Loss of Slc12a2 specifically in pancreatic β-cells drives metabolic syndrome in mice.

The risk of type-2 diabetes and cardiovascular disease is higher in subjects with metabolic syndrome, a cluster of clinical conditions characterized by obesity, impaired glucose metabolism, hyperinsulinemia, hyperlipidemia and hypertension. Diuretics are frequently used to treat hypertension in these patients, however, their use has long been associated with poor metabolic outcomes which cannot be fully explained by their diuretic effects. Here, we show that mice lacking the diuretic-sensitive Na+K+2Cl-cotransporter-1 Nkcc1 (Slc12a2) in insulin-secreting β-cells of the pancreatic islet (Nkcc1βKO) have reduced in vitro insulin responses to glucose. This is associated with islet hypoplasia at the expense of fewer and smaller β-cells. Remarkably, Nkcc1βKO mice excessively gain weight and progressive metabolic syndrome when fed a standard chow diet ad libitum. This is characterized by impaired hepatic insulin receptor activation and altered lipid metabolism. Indeed, overweight Nkcc1βKO but not lean mice had fasting and fed hyperglycemia, hypertriglyceridemia and non-alcoholic steatohepatitis. Notably, fasting hyperinsulinemia was detected earlier than hyperglycemia, insulin resistance, glucose intolerance and increased hepatic de novo gluconeogenesis.
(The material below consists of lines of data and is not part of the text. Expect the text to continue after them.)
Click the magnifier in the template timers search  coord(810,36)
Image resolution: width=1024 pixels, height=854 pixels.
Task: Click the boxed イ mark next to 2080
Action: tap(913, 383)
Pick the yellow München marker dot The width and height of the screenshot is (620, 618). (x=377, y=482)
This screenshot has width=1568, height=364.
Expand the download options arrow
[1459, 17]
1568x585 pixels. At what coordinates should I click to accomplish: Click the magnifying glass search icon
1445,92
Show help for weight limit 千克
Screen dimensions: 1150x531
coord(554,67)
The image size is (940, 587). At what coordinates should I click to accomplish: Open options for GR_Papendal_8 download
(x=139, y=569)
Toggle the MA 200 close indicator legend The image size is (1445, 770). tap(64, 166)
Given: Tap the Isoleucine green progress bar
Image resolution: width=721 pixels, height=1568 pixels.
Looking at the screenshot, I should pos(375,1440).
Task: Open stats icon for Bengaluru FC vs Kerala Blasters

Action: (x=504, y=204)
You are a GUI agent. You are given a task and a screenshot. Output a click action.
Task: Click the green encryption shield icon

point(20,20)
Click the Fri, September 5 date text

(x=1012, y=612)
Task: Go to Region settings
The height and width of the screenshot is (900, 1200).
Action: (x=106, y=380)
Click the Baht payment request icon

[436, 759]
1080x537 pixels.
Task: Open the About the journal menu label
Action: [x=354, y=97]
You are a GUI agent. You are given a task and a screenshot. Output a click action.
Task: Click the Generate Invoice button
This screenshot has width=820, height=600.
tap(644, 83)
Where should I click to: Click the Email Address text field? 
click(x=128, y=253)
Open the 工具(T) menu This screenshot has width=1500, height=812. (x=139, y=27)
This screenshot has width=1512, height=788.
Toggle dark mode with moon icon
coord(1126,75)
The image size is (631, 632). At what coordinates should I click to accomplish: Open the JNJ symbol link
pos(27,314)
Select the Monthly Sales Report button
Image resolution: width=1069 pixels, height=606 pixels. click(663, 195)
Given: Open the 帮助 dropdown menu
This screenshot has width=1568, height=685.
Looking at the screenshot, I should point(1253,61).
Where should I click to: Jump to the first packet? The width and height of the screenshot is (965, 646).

Therefore, our data provide evidence supporting the novel hypothesis that primary β-cell defects related to Nkcc1-regulated intracellular Cl-homeostasis and β-cell growth can result in the development of metabolic syndrome shedding light into additional potential mechanisms whereby chronic diuretic use may have adverse effects on metabolic homeostasis in susceptible individuals.